In short, it is about these two boys who fall in love and what they have to go through in facing that feeling. It is completely fictional. Completed romantic. And not the typical book that I would usually read.
but... I like it. a lot. None of the characters are exactly like me, but I do see myself in a lot of their characteristics. For example; Tom is raised in church and working through the struggles of faith and how it ties into being gay. For years I struggled with that...for it to make sense. It isn't a struggle per say...for me anymore...because I do not think they are mutually exclusive.
but anyway... there is a quote in the book that I read this morning.. that I had to read again.

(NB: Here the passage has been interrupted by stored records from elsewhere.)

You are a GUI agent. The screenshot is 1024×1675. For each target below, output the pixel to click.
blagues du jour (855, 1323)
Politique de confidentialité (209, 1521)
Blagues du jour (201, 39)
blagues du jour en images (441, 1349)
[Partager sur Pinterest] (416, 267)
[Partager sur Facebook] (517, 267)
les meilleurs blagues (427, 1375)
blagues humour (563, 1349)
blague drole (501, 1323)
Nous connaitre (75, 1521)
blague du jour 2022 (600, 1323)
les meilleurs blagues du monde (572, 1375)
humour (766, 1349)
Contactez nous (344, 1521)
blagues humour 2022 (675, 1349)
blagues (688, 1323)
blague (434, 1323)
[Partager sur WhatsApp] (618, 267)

It wasn't lust after all. How could it be? Joel loves me, he thought, and because Joel had promised that Tom could trust him, and because he accepted the truth of that promise without question he felt, just then, as if a wall inside of him had been razed. I am a homosexual, because my feelings say so. And, he thought happily, it isn't lust. That was a dirty little lie he had allowed other peole to put into his head, he concluded. It was love between them.

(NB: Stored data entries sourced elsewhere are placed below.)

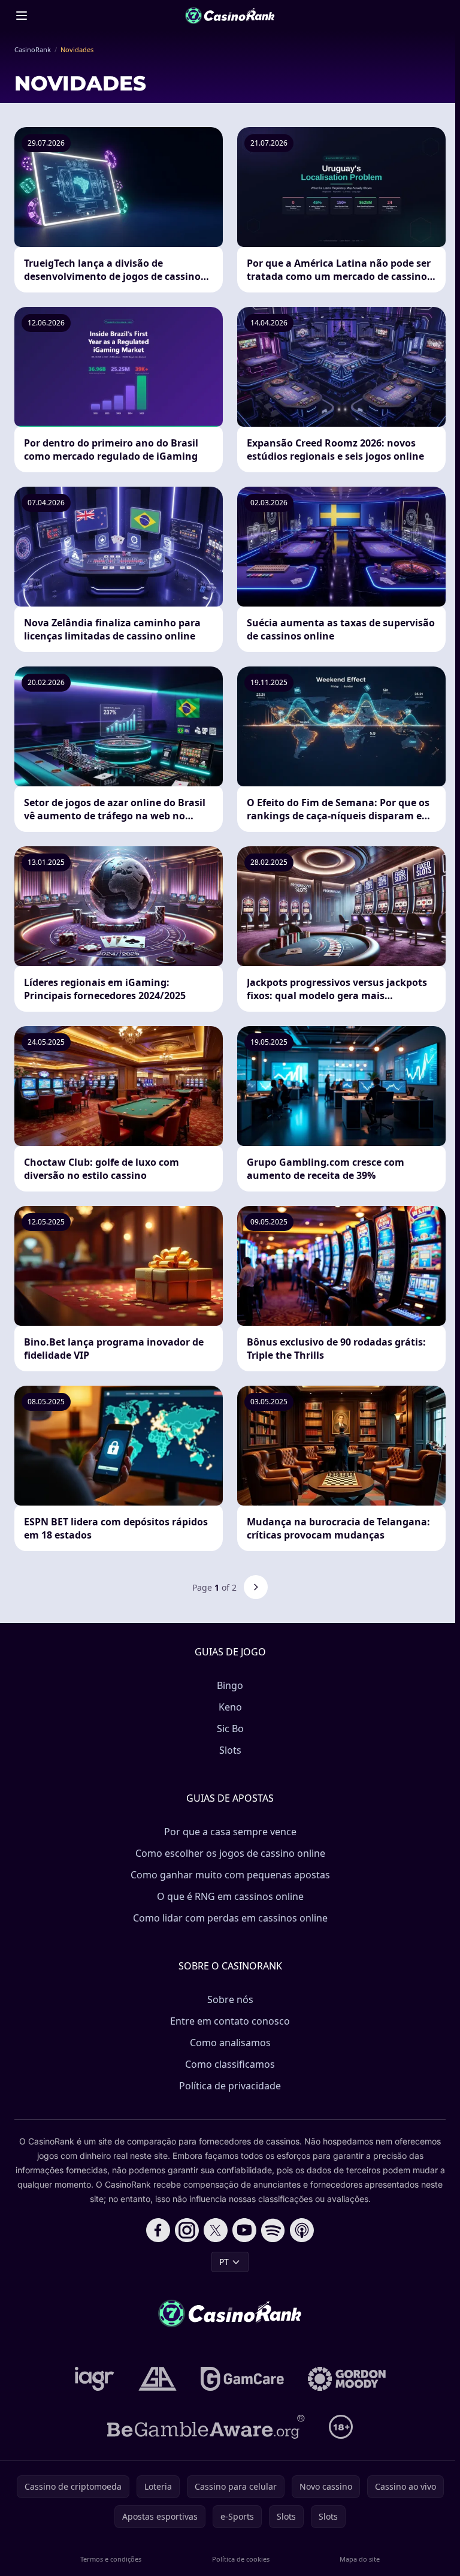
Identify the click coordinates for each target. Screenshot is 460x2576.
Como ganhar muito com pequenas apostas (230, 1874)
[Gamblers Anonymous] (157, 2379)
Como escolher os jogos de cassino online (230, 1853)
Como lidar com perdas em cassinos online (230, 1918)
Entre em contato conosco (230, 2021)
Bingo (230, 1685)
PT (224, 2261)
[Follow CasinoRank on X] (216, 2230)
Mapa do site (360, 2558)
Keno (230, 1707)
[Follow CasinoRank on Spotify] (273, 2230)
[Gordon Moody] (347, 2379)
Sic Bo (230, 1728)
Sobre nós (230, 1999)
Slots (230, 1750)
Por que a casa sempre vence (230, 1831)
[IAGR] (94, 2379)
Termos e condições (110, 2558)
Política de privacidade (230, 2085)
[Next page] (256, 1587)
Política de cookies (241, 2558)
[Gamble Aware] (206, 2427)
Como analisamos (230, 2042)
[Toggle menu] (22, 16)
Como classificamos (230, 2064)
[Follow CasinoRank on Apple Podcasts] (302, 2230)
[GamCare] (242, 2379)
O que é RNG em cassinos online (230, 1896)
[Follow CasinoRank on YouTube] (244, 2230)
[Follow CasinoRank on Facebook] (158, 2230)
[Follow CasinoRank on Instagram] (187, 2230)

For YEARS I had to live with people telling me that dirty little lie. That the thoughts I have are simply lust. Counselors, Friends, Family, books, groups. they all said the same thing.
So I may be getting kind of deep here...and please excuse the possible randomness of this entry...
It isn't lust. It isn't just a random urge or craving that happens to be there from time to time.
For years people told me..in some form or fashion that this was simply just lust. So that is how I interpreted it. Like what I talked about here... that it was something I had to hide. Or keep secret. that it was shady...or seedy.
The feelings I have as a homosexual. They are not lust. They are feelings of love that encompass my entire heart...but more importantly...go deep within it.